[comp.arch] More RISC vs. CISC wars

slackey@bbn.com (Stan Lackey) (07/11/89)

In article <13980@lanl.gov> jlg@lanl.gov (Jim Giles) writes:

>But, RISC machines are easier to pipeline

I don't see how this can be true, other than possibly in the scoreboarding
logic.  If it has it.  

>easier to speed up the clock for

Unless your cycle time is limited by memory chips (for the cache), in
which case it doesn't matter.

>easier to provide staged functional units for, etc..  

I don't get this one

>I don't
>know of any CISC machines with 'hardwired' instruction sets.  Micro-
>coding slows the machine down.

This is an interesting statement.  As I recall hearing, Cray started 
this perception back in the 70's.  I thought it had been proven wrong.
For example, the Alliant executes the instruction:

	add.d  (an)+, fp0

in one cycle (yes, that's double precision memory-to-register add,
auto increment), and it's microcoded.  Are you saying that it would be
done in zero cycles if we got rid of the microcode?  Gee, and after
spending so much real estate on those microcode RAM's...
:-) Stan's opinions only.

petolino@joe.Sun.COM (Joe Petolino) (07/12/89)

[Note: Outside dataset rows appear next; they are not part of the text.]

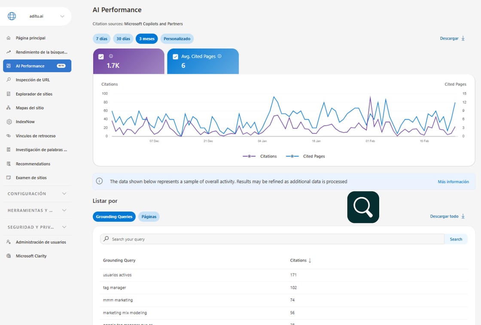Click the Página principal home icon
The height and width of the screenshot is (325, 481).
pyautogui.click(x=9, y=38)
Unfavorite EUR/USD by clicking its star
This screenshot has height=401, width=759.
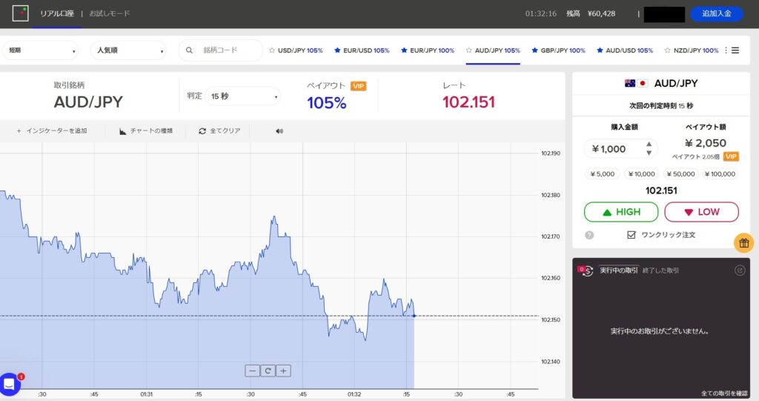[338, 50]
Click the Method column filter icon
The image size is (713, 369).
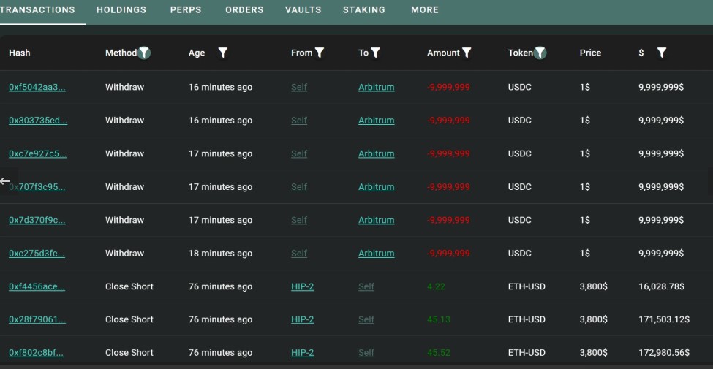[144, 53]
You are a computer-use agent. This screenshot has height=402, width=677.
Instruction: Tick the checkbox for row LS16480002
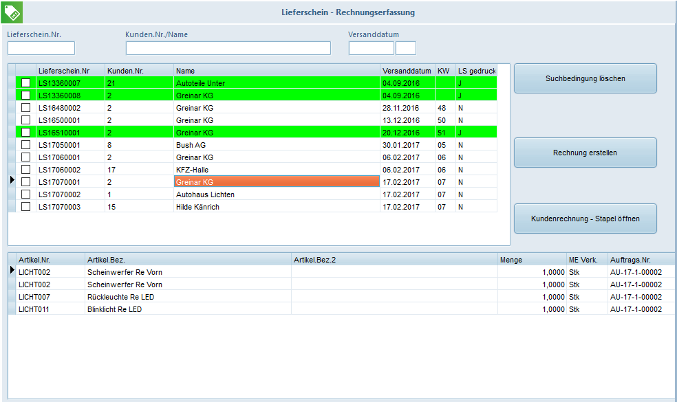[x=26, y=108]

>>>But, RISC machines are easier to pipeline

>I don't see how this can be true, other than possibly in the scoreboarding
>logic.  If it has it.  

One of the most fundamental principles of the RISC philosophy (if there is one)
is to *not* include anything in the architecture specification if it will
make a pipelined implementation difficult.  Examples of this are numerous:
delayed branches, lack of interlocks in various cases, etc.  What these have
in common is that they relax the requirement for the processor to follow a
strictly sequential model of execution in cases where it would slow down
and/or complicate a pipelined implementation.

>>>I don't
>>>know of any CISC machines with 'hardwired' instruction sets.  Micro-
>>>coding slows the machine down.

>>I can think of a couple of old ones.  The first pdp11, the 11/20, was
>>hardwired.  (This accounts for some of the little irregularities in the
>>11 instruction set, in fact, like the way INC isn't quite the same as
>>ADD #1...)  And I seem to recall that the 360/75 was mostly hardwired,
>>for speed.

No need to go back that far.  None of the Amdahl 470-series machines (V6, V7,
V8) had microcode per se.  They couldn't find RAMs fast enough (yes,
mainframes often use RAM, not ROM, for microcode, since it's faster). 
Instead, something that looked very much like microcode was transformed into
PLA equations and implemented in gate arrays.

-Joe

jlg@lanl.gov (Jim Giles) (07/12/89)

From article <42550@bbn.COM>, by slackey@bbn.com (Stan Lackey):
< [...]
<>I don't
<>know of any CISC machines with 'hardwired' instruction sets.  Micro-
<>coding slows the machine down.
<
< This is an interesting statement.  As I recall hearing, Cray started 
< this perception back in the 70's.  I thought it had been proven wrong.
< For example, the Alliant executes the instruction:
<
< 	add.d  (an)+, fp0
< 
< in one cycle (yes, that's double precision memory-to-register add,
< auto increment), and it's microcoded.  Are you saying that it would be
< done in zero cycles if we got rid of the microcode?  Gee, and after
< spending so much real estate on those microcode RAM's...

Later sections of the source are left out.